Wednesday, January 19, 2011

Remembering the Tragedy of 9/11

Remembering the Tragedy of 9/11


Looking at this image helps me to remember the tragedy of 9/11 and the loss of so many lives in such a small span of time for some reason that no one knew of then. Even though I do not know these women or what they went through or the losses that they experienced on this day, I can imagine. I can imagine that these women crying in could have lost a son or daughter or sister or brother. These women possibly lost friends and peers.
This picture really hits home to me the reality of this terrorist act. At the time of the attack I was in 5th grade English class with my teacher Mrs. Church. She went over to the television after getting a telephone call through the school phone and let us watch, as the towers burned and crumpled to the ground.

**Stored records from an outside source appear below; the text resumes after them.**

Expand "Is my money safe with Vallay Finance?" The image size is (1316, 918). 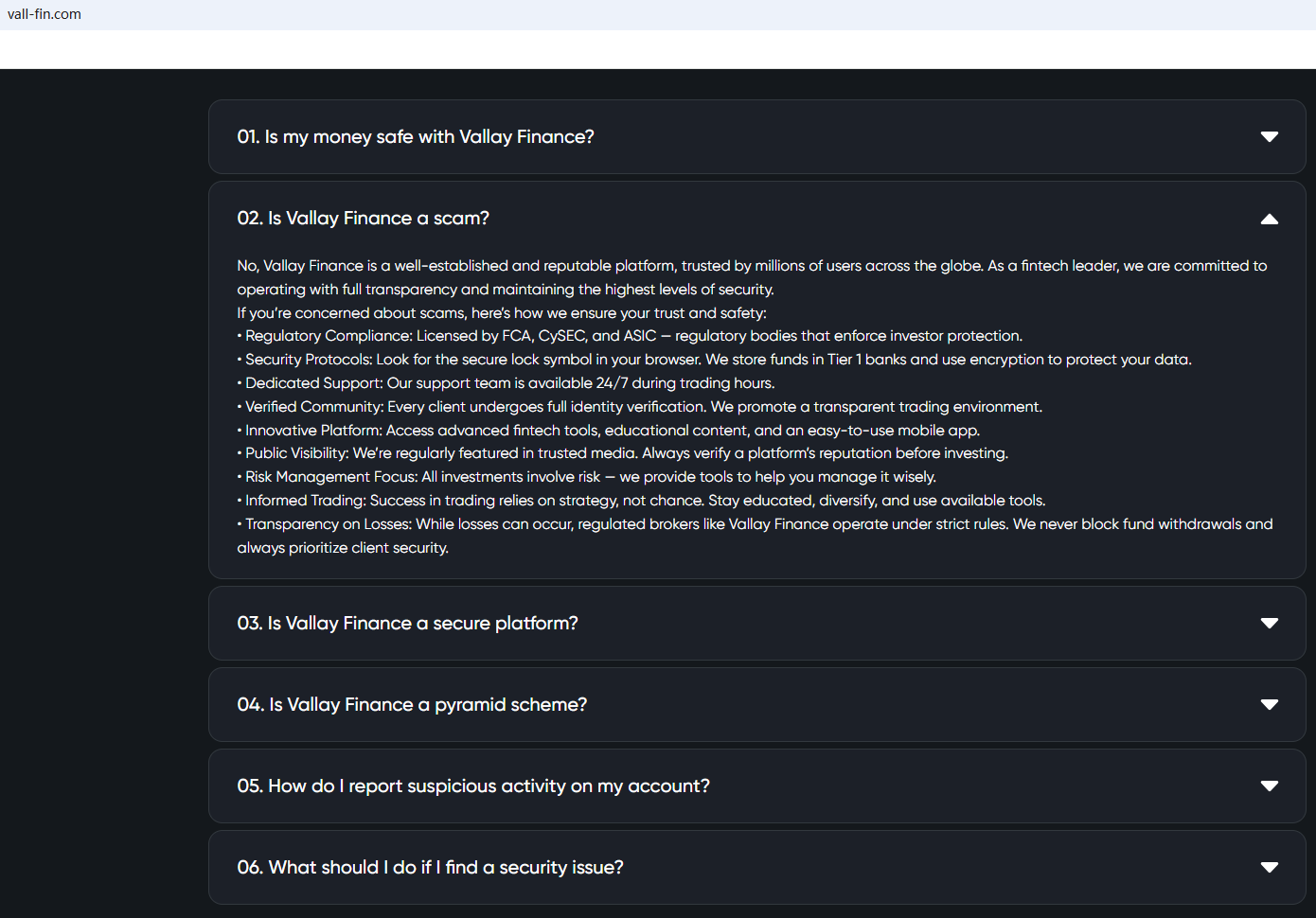[x=416, y=137]
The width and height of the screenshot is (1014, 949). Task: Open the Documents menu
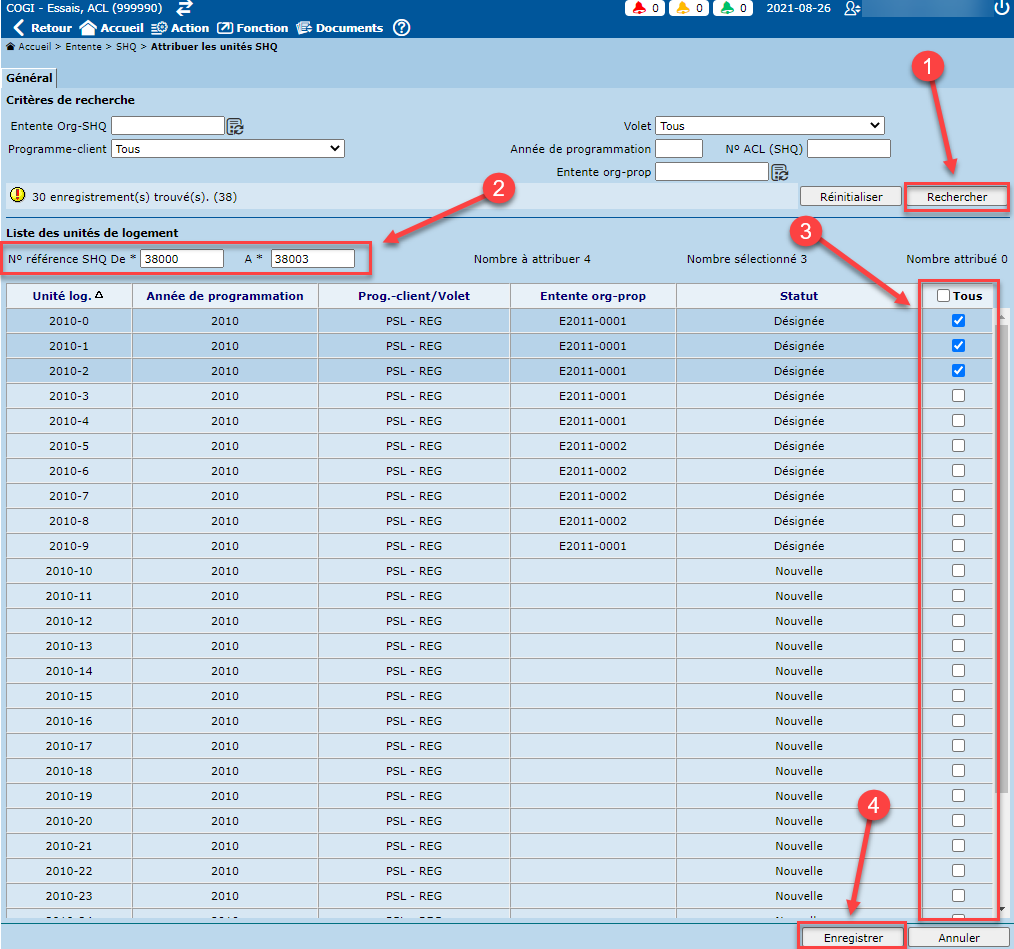pyautogui.click(x=339, y=28)
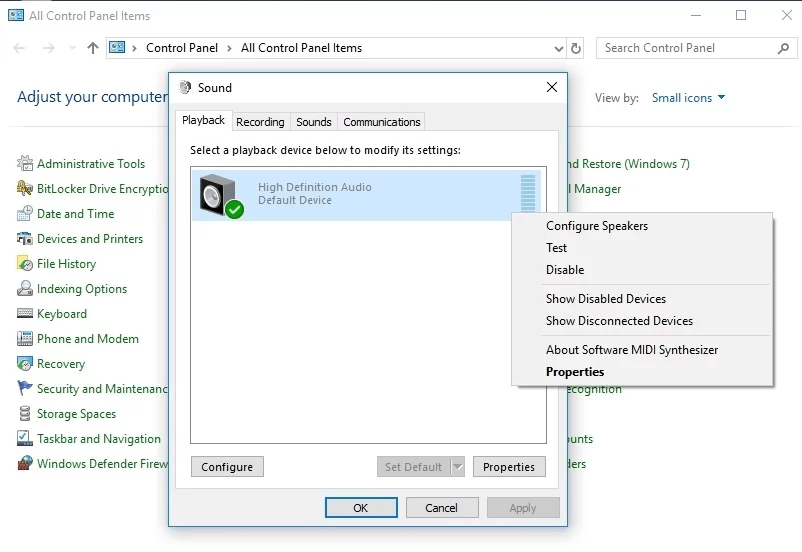Image resolution: width=802 pixels, height=552 pixels.
Task: Click the up-arrow navigation icon
Action: 93,48
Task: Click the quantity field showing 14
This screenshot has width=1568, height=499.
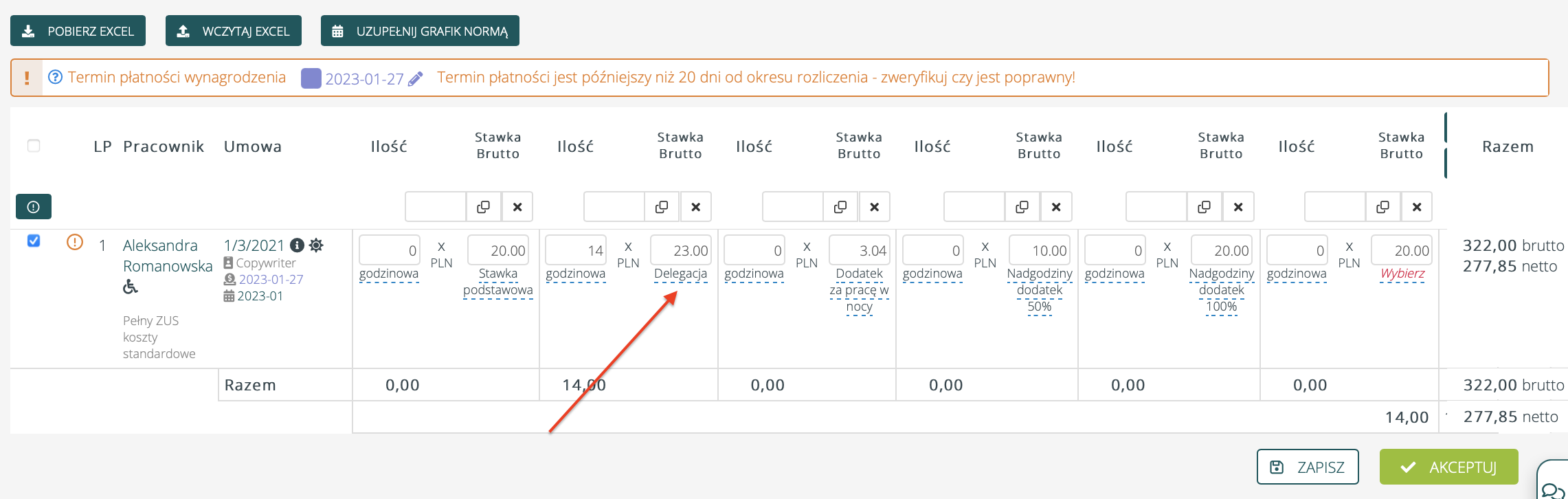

Being only 10 years old, excited about my upcoming birthday, I was confused and thought that we were watching some kind of educational program that they would explain later. It wasn’t until they said that school was getting out that I realized that something was wrong. But, I couldn’t quite consume and comprehend the reality of this devastating tragedy. These women, in this picture, experienced 9/11 in its true realistic form. Grasping the American flag to her bosom, she weeps for the souls that so unexpectedly met their end and had no clue as to why. She weeps for strangers, family, friends, or loved ones whom she will never be able to see their smiling face or hear their lovable laugh. She will not be able to share stories with them or hear about their clumsy newborn baby taking their first steps. She will not be able to give them a proper burial because no one can find their bodies. She weeps because she knows that some of them plummeted from the windows of the World Trade Center calling their loved ones to say goodbye before they took the final plunge to death. She weeps for the lives that ended so suddenly and without warning and the ones that she never knew. She weeps for their pain and for their families’ pain. She weeps for their souls and lives that should have lasted a full lifetime. The souls of this event didn’t deserve to die. But, their lives have been departed from this Earth because of men who were willing to die for a cause that they believed with their entire being and who bathed in the illusion that they were doing the greater good in the name of their deity. The faces of these women show their traumatic loss and how this loss will be an unbearable wound that will never fully heal. I can only imagine the turmoil felt on this day for the people who were frightened, panicked, shocked, and confused by what happened on this most memorable day in the twenty-first century of America.
The emotions brought on by this event are emotions that cannot be changed for Americans. The citizens represented here are few of many who underestimated the malicious drive that humans can have to annihilate figures so symbolic to numerous cultures in this world. Women, men, and children all experienced this horrific tragedy and this photograph expresses the anguish that many felt on this day. The feelings that were felt after this day did not pass and go away like a bad dream, but stayed in place and created something that the terrorist of this attack hadn’t expected...a thirst for revenge.